--- Document extract ---
— START —

LJ: Don’t you think that using a pig as the topic of your exhibition could be a bit too singular?

ZH: Well…. I just felt really strongly about this. Actually the fact that Zhu Gangqiang won’t be there is a good thing. It provides a kind of distance. Personifying the pigs and having Oxford Flower see the story online will be very moving. She loves him, it’s an internet romance, a kind of fictional presentation.

LJ: It has a social factor to it.

ZH: Yes. It’s focused mostly on life itself. Humans have human rights, pigs have pig rights. I had my assistants write two letters from Zhu Gangqiang to Zhu Jianqiang. Before the exhibition, I hope to make Zhu Gangqiang a little famous. In his letter, Zhu Jianqiang once doubted Zhu Gangqiang’s existence. These responses prove not only that Zhu Gangqiang is real, but that he has even crossed the seas and has a lover [laughing]. I also considered the fact that Anselm Kiefer will exhibit after me in October and wanted to increase the contrast between our two shows at White Cube.

— END —

--- Stated exercise 1 ---
In the interview excerpt, replace "internet romance" with "online romance" and give the stretch from "ZH: Well…. I" through "factor to it.".
--- Stated exercise 2 ---
According to the interview excerpt, which artist will exhibit at White Cube in October after the speaker?

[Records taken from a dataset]
— START —

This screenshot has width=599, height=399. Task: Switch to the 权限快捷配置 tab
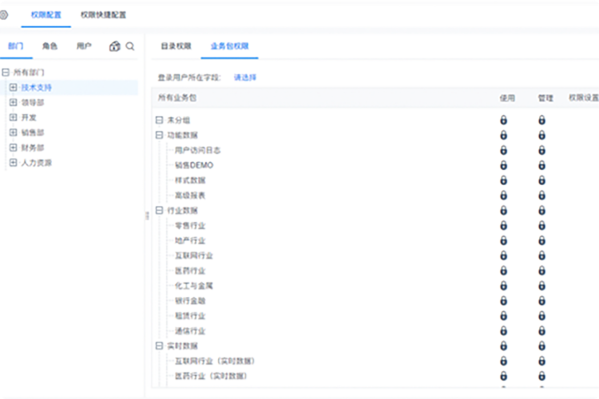(103, 15)
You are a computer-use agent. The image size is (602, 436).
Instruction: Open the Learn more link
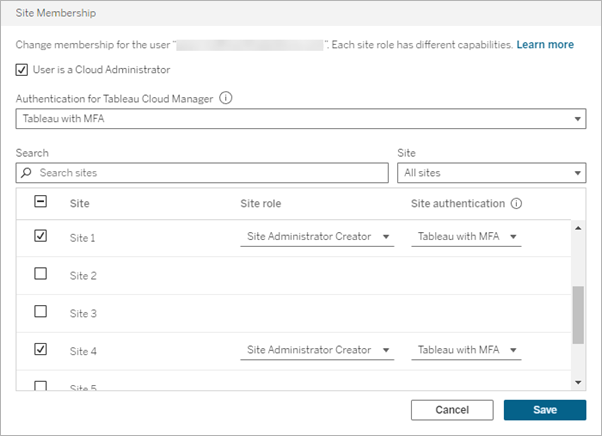pyautogui.click(x=545, y=45)
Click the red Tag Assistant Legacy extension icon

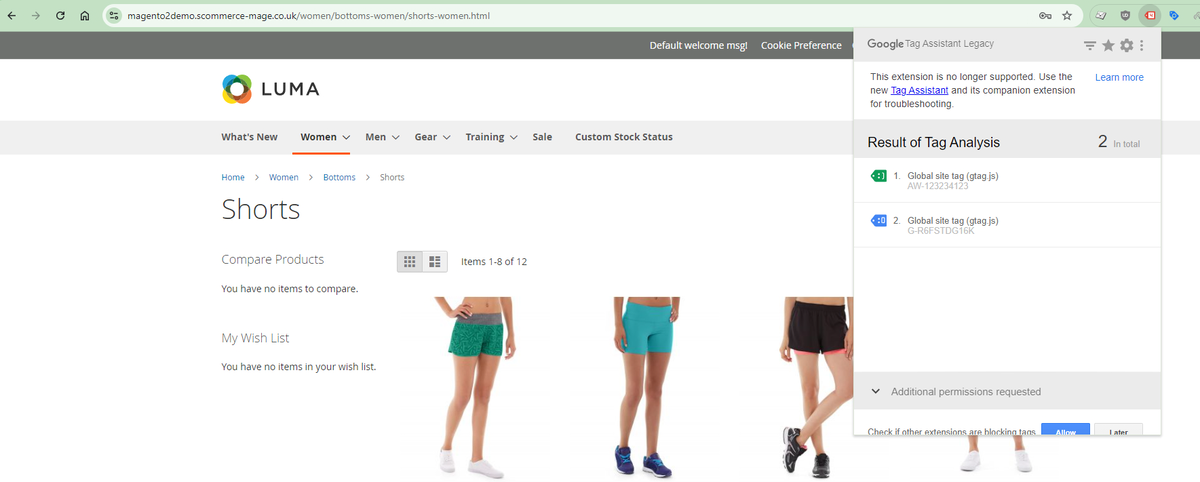(x=1150, y=16)
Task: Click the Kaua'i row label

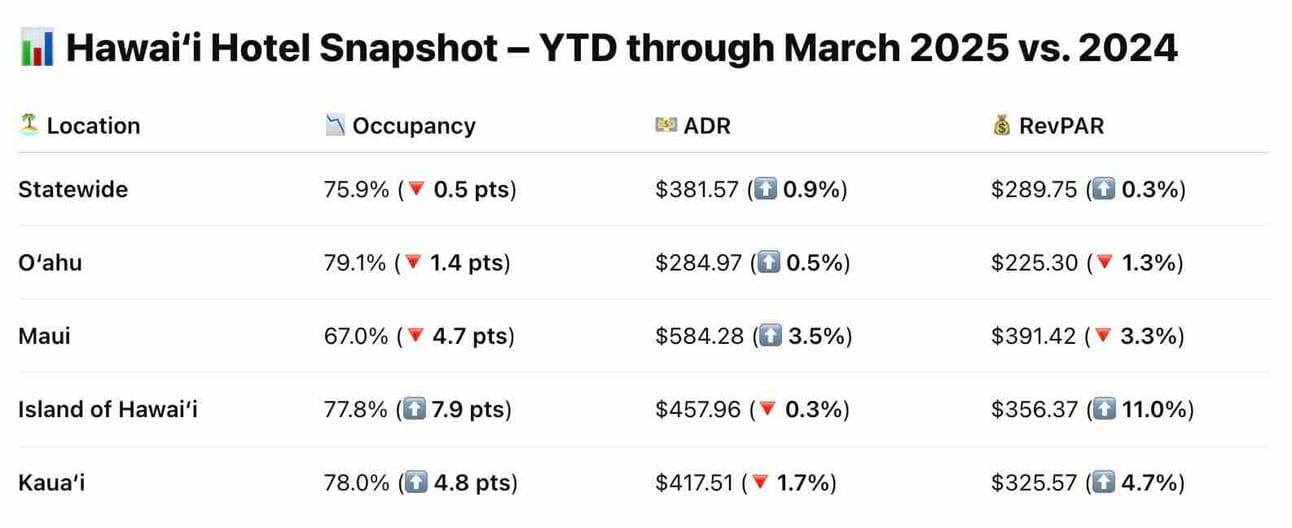Action: click(x=49, y=484)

— END —

--- Correct answer 1 ---
ZH: Well…. I just felt really strongly about this. Actually the fact that Zhu Gangqiang won’t be there is a good thing. It provides a kind of distance. Personifying the pigs and having Oxford Flower see the story online will be very moving. She loves him, it’s an online romance, a kind of fictional presentation.

LJ: It has a social factor to it.

--- Correct answer 2 ---
Anselm Kiefer